● **Exercise details**
Could each record be written out again exactly as it stands?

● **Information**
---+---

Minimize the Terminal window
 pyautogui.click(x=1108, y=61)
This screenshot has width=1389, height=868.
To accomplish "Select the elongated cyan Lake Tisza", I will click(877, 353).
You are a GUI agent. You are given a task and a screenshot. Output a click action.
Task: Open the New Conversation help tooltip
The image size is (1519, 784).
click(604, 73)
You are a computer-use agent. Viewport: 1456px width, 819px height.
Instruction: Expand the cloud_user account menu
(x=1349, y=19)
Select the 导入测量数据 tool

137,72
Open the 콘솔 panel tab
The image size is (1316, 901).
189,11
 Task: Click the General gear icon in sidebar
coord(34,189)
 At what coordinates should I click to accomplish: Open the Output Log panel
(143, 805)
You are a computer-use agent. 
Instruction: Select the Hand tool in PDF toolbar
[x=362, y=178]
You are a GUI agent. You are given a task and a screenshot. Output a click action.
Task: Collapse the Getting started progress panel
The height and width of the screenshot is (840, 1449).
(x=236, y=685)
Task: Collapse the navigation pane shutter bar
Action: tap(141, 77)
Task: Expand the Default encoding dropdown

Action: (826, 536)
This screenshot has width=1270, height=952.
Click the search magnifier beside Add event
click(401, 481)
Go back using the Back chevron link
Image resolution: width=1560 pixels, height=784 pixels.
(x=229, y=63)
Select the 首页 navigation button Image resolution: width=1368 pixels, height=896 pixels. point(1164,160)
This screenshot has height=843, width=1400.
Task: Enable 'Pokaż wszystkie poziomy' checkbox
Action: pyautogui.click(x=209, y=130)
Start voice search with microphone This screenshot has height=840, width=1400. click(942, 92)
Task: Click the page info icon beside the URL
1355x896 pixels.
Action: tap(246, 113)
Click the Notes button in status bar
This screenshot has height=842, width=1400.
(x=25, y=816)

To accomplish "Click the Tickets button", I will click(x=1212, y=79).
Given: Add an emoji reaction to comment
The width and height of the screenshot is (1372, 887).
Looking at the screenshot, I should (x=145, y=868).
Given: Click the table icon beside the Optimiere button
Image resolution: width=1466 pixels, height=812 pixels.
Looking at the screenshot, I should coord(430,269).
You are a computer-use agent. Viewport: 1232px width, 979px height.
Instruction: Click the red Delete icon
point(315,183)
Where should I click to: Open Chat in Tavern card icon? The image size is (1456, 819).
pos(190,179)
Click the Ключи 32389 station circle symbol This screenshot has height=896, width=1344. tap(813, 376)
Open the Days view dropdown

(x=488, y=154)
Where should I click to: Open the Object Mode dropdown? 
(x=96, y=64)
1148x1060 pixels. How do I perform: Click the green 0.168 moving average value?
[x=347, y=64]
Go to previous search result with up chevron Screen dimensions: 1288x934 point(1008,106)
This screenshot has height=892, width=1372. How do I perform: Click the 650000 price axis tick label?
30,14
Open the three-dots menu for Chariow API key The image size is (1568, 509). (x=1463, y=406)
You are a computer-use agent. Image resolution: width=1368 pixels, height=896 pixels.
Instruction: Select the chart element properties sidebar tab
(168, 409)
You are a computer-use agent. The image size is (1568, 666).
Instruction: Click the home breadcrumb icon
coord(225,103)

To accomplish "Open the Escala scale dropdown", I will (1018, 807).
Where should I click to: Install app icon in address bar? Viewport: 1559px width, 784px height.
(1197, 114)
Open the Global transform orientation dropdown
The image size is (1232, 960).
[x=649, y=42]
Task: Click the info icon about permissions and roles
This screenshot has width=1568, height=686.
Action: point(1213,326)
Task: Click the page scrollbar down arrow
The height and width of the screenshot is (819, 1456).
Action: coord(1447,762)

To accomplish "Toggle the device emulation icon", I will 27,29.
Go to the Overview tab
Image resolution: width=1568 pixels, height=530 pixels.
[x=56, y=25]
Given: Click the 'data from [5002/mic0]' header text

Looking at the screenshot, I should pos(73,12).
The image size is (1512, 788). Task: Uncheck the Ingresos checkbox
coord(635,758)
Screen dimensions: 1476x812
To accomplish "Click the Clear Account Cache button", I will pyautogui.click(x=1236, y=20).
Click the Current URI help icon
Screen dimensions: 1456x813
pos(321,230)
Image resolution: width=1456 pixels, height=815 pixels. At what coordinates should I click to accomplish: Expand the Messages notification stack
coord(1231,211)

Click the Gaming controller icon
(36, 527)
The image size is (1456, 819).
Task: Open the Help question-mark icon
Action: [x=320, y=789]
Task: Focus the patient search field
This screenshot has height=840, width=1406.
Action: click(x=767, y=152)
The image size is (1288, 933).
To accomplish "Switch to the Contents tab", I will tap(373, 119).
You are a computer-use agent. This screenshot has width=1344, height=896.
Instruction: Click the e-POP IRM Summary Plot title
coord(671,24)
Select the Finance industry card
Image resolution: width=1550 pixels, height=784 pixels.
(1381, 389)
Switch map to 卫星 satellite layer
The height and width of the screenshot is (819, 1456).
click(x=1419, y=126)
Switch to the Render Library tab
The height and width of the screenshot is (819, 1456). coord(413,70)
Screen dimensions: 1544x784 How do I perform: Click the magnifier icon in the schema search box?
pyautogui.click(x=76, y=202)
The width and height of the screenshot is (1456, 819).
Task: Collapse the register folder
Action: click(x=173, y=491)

---+---

● **Response**
Minimize the Terminal window
 pyautogui.click(x=1108, y=61)
This screenshot has width=1389, height=868.
To accomplish "Select the elongated cyan Lake Tisza", I will click(877, 353).
You are a GUI agent. You are given a task and a screenshot. Output a click action.
Task: Open the New Conversation help tooltip
The image size is (1519, 784).
click(604, 73)
You are a computer-use agent. Viewport: 1456px width, 819px height.
Instruction: Expand the cloud_user account menu
(x=1349, y=19)
Select the 导入测量数据 tool

137,72
Open the 콘솔 panel tab
The image size is (1316, 901).
189,11
 Task: Click the General gear icon in sidebar
coord(34,189)
 At what coordinates should I click to accomplish: Open the Output Log panel
(143, 805)
You are a computer-use agent. 
Instruction: Select the Hand tool in PDF toolbar
[x=362, y=178]
You are a GUI agent. You are given a task and a screenshot. Output a click action.
Task: Collapse the Getting started progress panel
The height and width of the screenshot is (840, 1449).
(x=236, y=685)
Task: Collapse the navigation pane shutter bar
Action: tap(141, 77)
Task: Expand the Default encoding dropdown

Action: (826, 536)
This screenshot has width=1270, height=952.
Click the search magnifier beside Add event
click(401, 481)
Go back using the Back chevron link
Image resolution: width=1560 pixels, height=784 pixels.
(x=229, y=63)
Select the 首页 navigation button Image resolution: width=1368 pixels, height=896 pixels. point(1164,160)
This screenshot has height=843, width=1400.
Task: Enable 'Pokaż wszystkie poziomy' checkbox
Action: pyautogui.click(x=209, y=130)
Start voice search with microphone This screenshot has height=840, width=1400. click(942, 92)
Task: Click the page info icon beside the URL
1355x896 pixels.
Action: tap(246, 113)
Click the Notes button in status bar
This screenshot has height=842, width=1400.
(x=25, y=816)

To accomplish "Click the Tickets button", I will click(x=1212, y=79).
Given: Add an emoji reaction to comment
The width and height of the screenshot is (1372, 887).
Looking at the screenshot, I should (x=145, y=868).
Given: Click the table icon beside the Optimiere button
Image resolution: width=1466 pixels, height=812 pixels.
Looking at the screenshot, I should coord(430,269).
You are a computer-use agent. Viewport: 1232px width, 979px height.
Instruction: Click the red Delete icon
point(315,183)
Where should I click to: Open Chat in Tavern card icon? The image size is (1456, 819).
pos(190,179)
Click the Ключи 32389 station circle symbol This screenshot has height=896, width=1344. tap(813, 376)
Open the Days view dropdown

(x=488, y=154)
Where should I click to: Open the Object Mode dropdown? 
(x=96, y=64)
1148x1060 pixels. How do I perform: Click the green 0.168 moving average value?
[x=347, y=64]
Go to previous search result with up chevron Screen dimensions: 1288x934 point(1008,106)
This screenshot has height=892, width=1372. How do I perform: Click the 650000 price axis tick label?
30,14
Open the three-dots menu for Chariow API key The image size is (1568, 509). (x=1463, y=406)
You are a computer-use agent. Image resolution: width=1368 pixels, height=896 pixels.
Instruction: Select the chart element properties sidebar tab
(168, 409)
You are a computer-use agent. The image size is (1568, 666).
Instruction: Click the home breadcrumb icon
coord(225,103)

To accomplish "Open the Escala scale dropdown", I will (1018, 807).
Where should I click to: Install app icon in address bar? Viewport: 1559px width, 784px height.
(1197, 114)
Open the Global transform orientation dropdown
The image size is (1232, 960).
[x=649, y=42]
Task: Click the info icon about permissions and roles
This screenshot has width=1568, height=686.
Action: point(1213,326)
Task: Click the page scrollbar down arrow
The height and width of the screenshot is (819, 1456).
Action: coord(1447,762)

To accomplish "Toggle the device emulation icon", I will 27,29.
Go to the Overview tab
Image resolution: width=1568 pixels, height=530 pixels.
[x=56, y=25]
Given: Click the 'data from [5002/mic0]' header text

Looking at the screenshot, I should pos(73,12).
The image size is (1512, 788). Task: Uncheck the Ingresos checkbox
coord(635,758)
Screen dimensions: 1476x812
To accomplish "Click the Clear Account Cache button", I will pyautogui.click(x=1236, y=20).
Click the Current URI help icon
Screen dimensions: 1456x813
pos(321,230)
Image resolution: width=1456 pixels, height=815 pixels. At what coordinates should I click to accomplish: Expand the Messages notification stack
coord(1231,211)

Click the Gaming controller icon
(36, 527)
The image size is (1456, 819).
Task: Open the Help question-mark icon
Action: [x=320, y=789]
Task: Focus the patient search field
This screenshot has height=840, width=1406.
Action: click(x=767, y=152)
The image size is (1288, 933).
To accomplish "Switch to the Contents tab", I will tap(373, 119).
You are a computer-use agent. This screenshot has width=1344, height=896.
Instruction: Click the e-POP IRM Summary Plot title
coord(671,24)
Select the Finance industry card
Image resolution: width=1550 pixels, height=784 pixels.
(1381, 389)
Switch map to 卫星 satellite layer
The height and width of the screenshot is (819, 1456).
click(x=1419, y=126)
Switch to the Render Library tab
The height and width of the screenshot is (819, 1456). coord(413,70)
Screen dimensions: 1544x784 How do I perform: Click the magnifier icon in the schema search box?
pyautogui.click(x=76, y=202)
The width and height of the screenshot is (1456, 819).
Task: Collapse the register folder
Action: click(x=173, y=491)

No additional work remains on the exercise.